La jurisprudence de cette Cour sur ce point manque de cohérence. Dans une série de décisions, il a été clairement statué qu'une expulsion n'entraîne pas une perte de liberté et, partant, que l'article 7 n'entre pas en jeu. Des opinions contraires ont été exprimées. Lorsque cette Cour a été saisie de l'affaire Chiarelli, les juges sont tous arrivés à la conclusion que l'expulsion d'un résident permanent pouvait entraîner une perte de liberté, mais la Cour suprême, qui a infirmé cette décision pour d'autres motifs, n'a pas jugé nécessaire de traiter cette question. Dans l'arrêt Nguyen c. Canada (Ministre de l'Emploi et de l'Immigration), le juge Marceau a déclaré à un moment donné qu'une déclaration d'irrecevabilité de la revendication d'un requérant ne porte pas en elle-même atteinte à la vie, à la liberté ou à la sécurité de la personne. Il a ensuite affirmé que lorsque cette déclaration est combinée à l'exigence voulant que les non-citoyens qui commettent des crimes graves soient expulsés, c'est tout le cadre législatif qui se rapporte à la « perte de liberté » . On ne sait pas très bien dans quelle mesure cette observation tient au fait que l'intéressé était un demandeur du statut de réfugié qui pouvait, par définition, affirmer que sa vie serait en danger s'il retournait dans son pays. De plus, il semble que ces conclusions étaient inutiles puisque la Cour a conclu qu'il n'y a pas eu d'entorse à la justice fondamentale.

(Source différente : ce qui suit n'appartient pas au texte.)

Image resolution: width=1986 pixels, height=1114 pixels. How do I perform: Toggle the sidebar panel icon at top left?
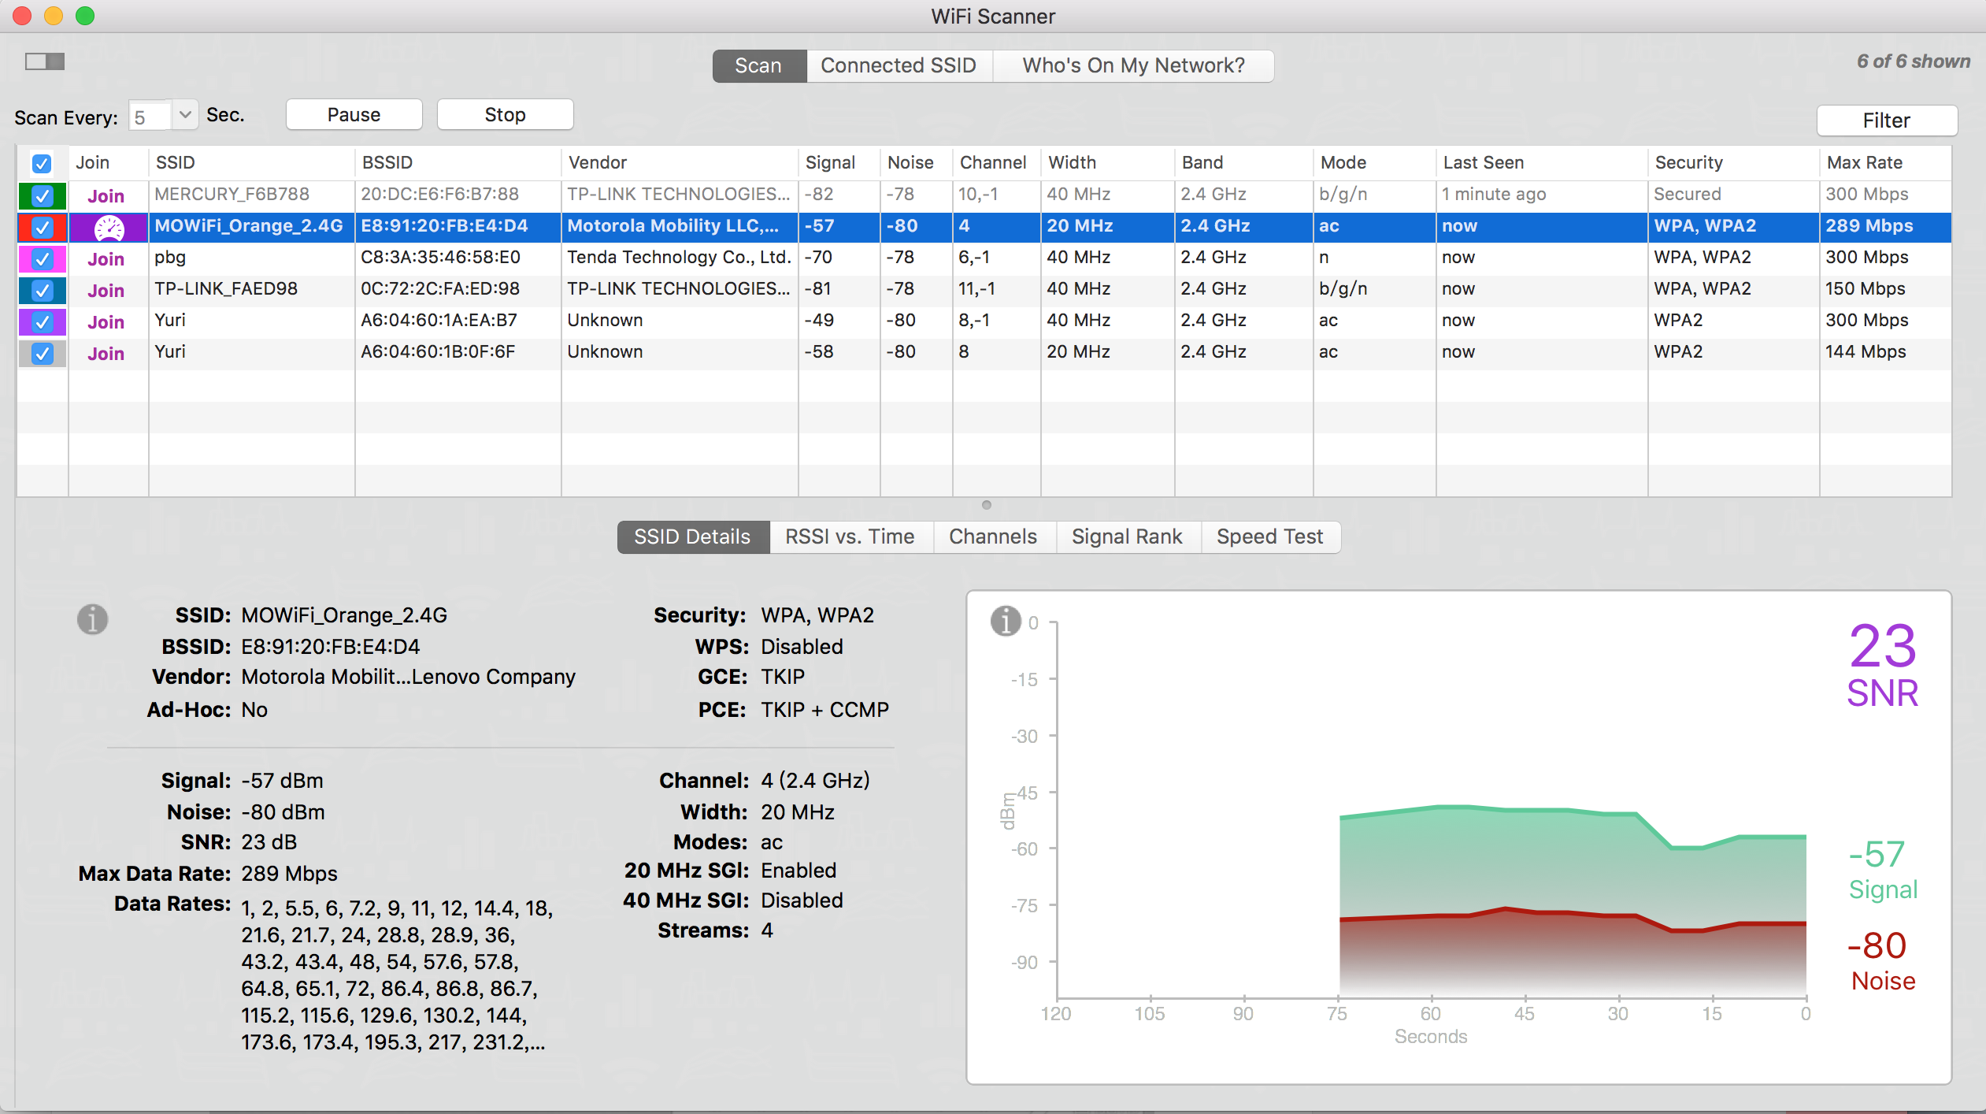tap(45, 61)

Sans prétendre trancher la question à l'égard des réfugiés, j'ai du mal à comprendre comment on peut considérer que le refus d'accorder une dispense discrétionnaire de l'exécution d'une mesure d'expulsion légale prise contre un non-réfugié auquel la loi ne reconnaît pas le droit d'être au Canada entraîne une perte de liberté. À moins de considérer que la « liberté » comprend la liberté d'être partout où l'on veut, sans égard à la loi, comment l'exécution légale d'une mesure d'expulsion peut-elle faire perdre cette liberté?

[Renvois omis.]


[15]            Je tiens à souligner deux (2) éléments tirés de la citation précédente : premièrement, le juge Strayer reconnaît que la jurisprudence de la Cour d'appel fédérale sur cette question « manque de cohérence » et il fait remarquer que, lorsque la Cour d'appel fédérale a été saisie de l'affaire Chiarelli, les juges sont tous arrivés à la conclusion que l'expulsion d'un résident permanent pouvait entraîner une perte de liberté. Il fait également remarquer que la Cour suprême, qui a infirmé cette décision pour d'autres motifs, n'a tout simplement pas abordé la question de « perte de liberté » ; deuxièmement, ce dont était saisie la Cour dans l'affaire Williams, c'était « le refus d'accorder une dispense discrétionnaire de l'exécution d'une mesure d'expulsion légale » découlant de la délivrance d'un « avis de danger » , ce qui a été fait après que M. Williams a eu la possibilité de formuler des observations concernant toutes les circonstances de sa situation qui commandaient de refuser la délivrance de l'avis de danger.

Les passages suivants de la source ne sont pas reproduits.